• [Goal]: Rewrite these records with every "screenshot" changed to "screen capture" and nothing else altered. Leave out the pictures.

• [Dataset records]:
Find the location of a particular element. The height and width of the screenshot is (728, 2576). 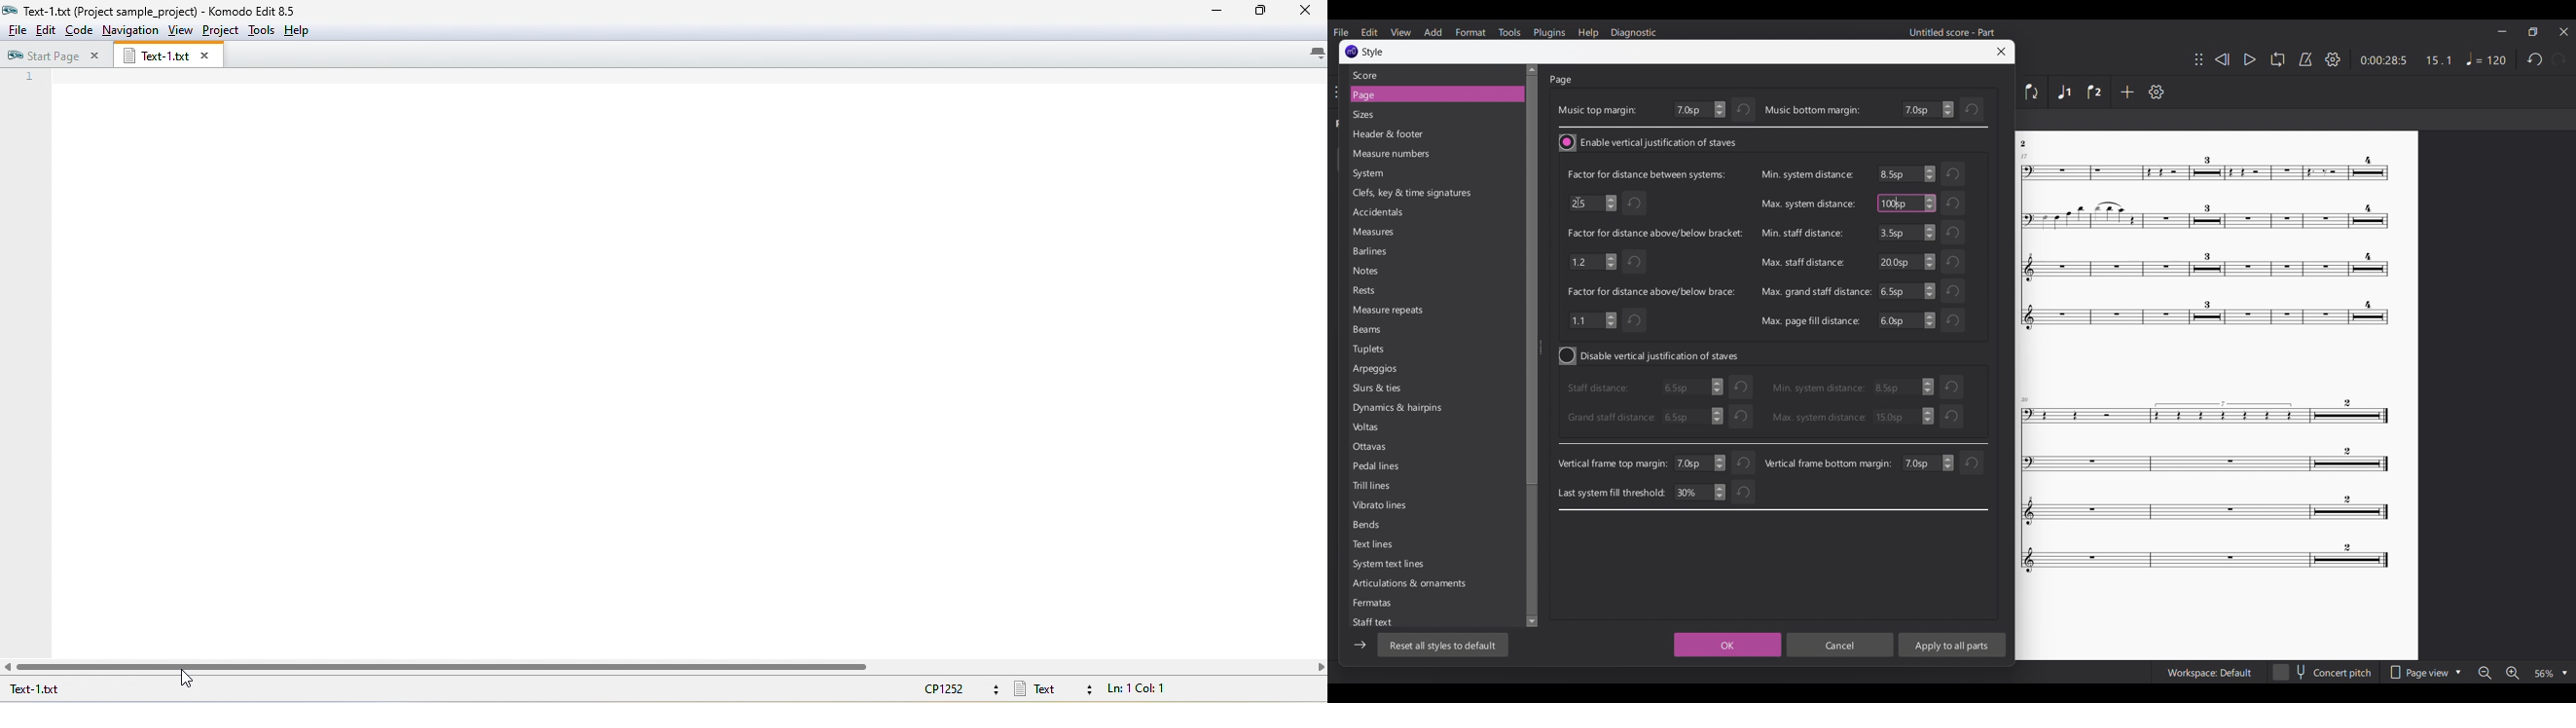

Top margin settings is located at coordinates (1700, 110).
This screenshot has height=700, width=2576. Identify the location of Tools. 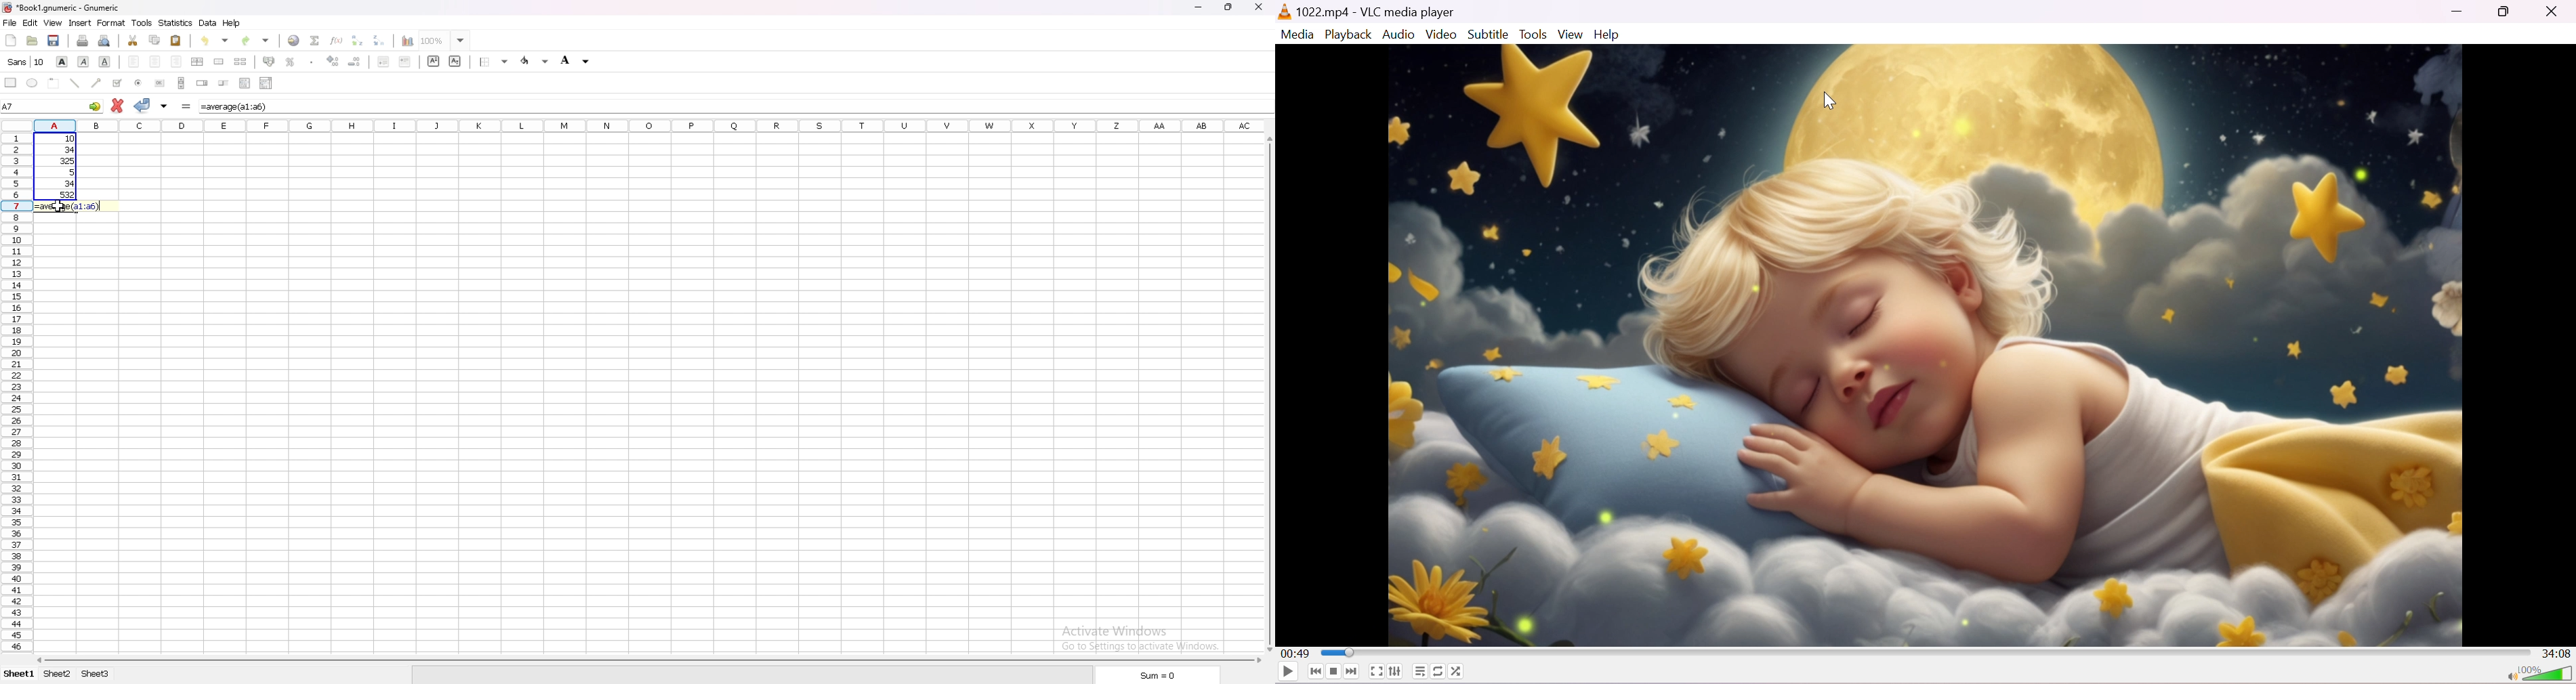
(1533, 35).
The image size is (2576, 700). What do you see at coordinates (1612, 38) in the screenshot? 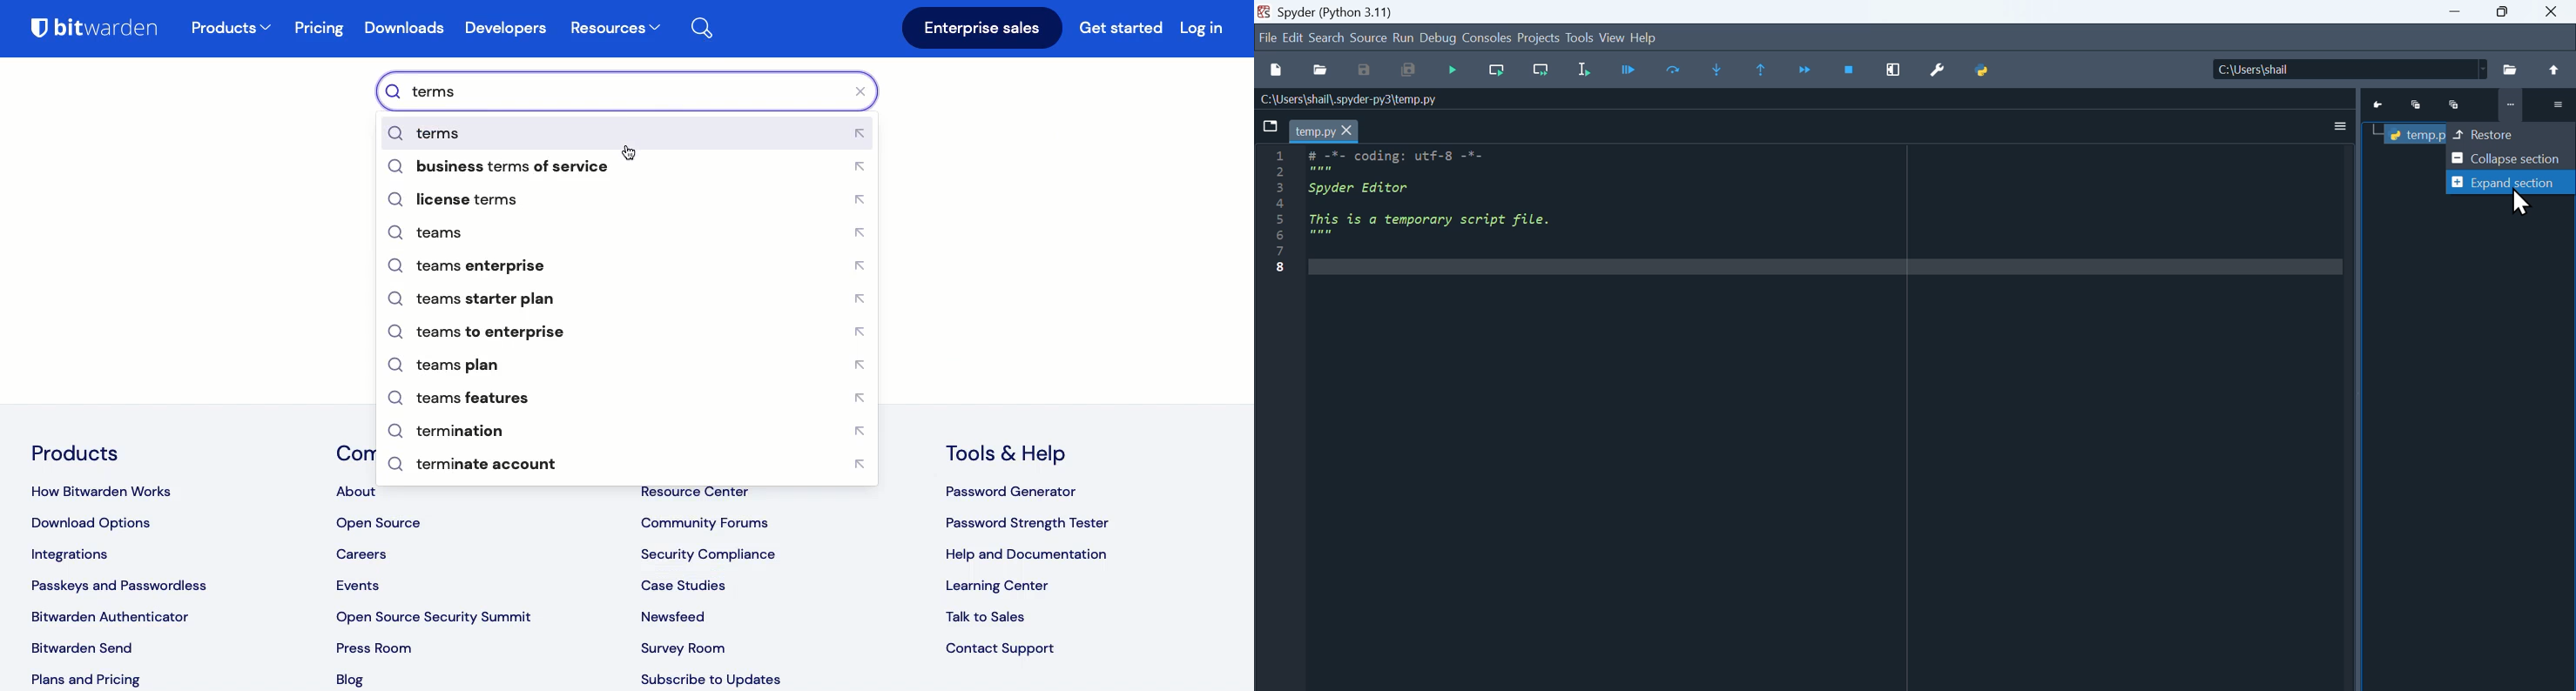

• [Answer to this problem]:
Find the location of a particular element. The height and width of the screen capture is (728, 2576). 

Top margin settings is located at coordinates (1700, 110).
This screen capture has height=700, width=2576. Identify the location of Tools. 
(1533, 35).
The image size is (2576, 700). What do you see at coordinates (1612, 38) in the screen capture? 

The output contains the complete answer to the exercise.